::: RECORDED DATA :::

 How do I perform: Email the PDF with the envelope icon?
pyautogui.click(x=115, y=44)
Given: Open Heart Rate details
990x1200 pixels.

:::
::: RECORDED DATA :::

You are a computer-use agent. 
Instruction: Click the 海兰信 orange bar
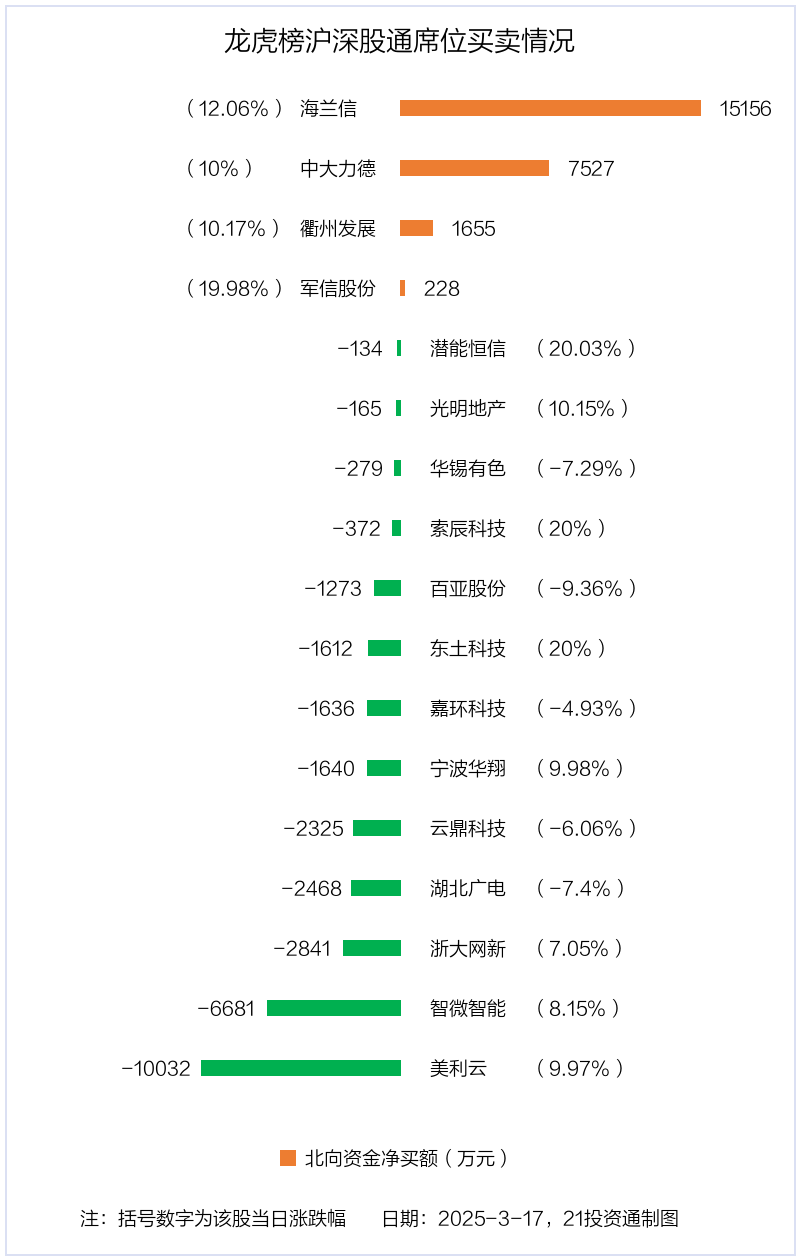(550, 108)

:::

ACTION ITEM:
From the records above, transcribe without alteration every line from the one with "How do I perform: Email" to the one with "990x1200 pixels.", inclusive.

RESPONSE FOR THIS EXERCISE:
 How do I perform: Email the PDF with the envelope icon?
pyautogui.click(x=115, y=44)
Given: Open Heart Rate details
990x1200 pixels.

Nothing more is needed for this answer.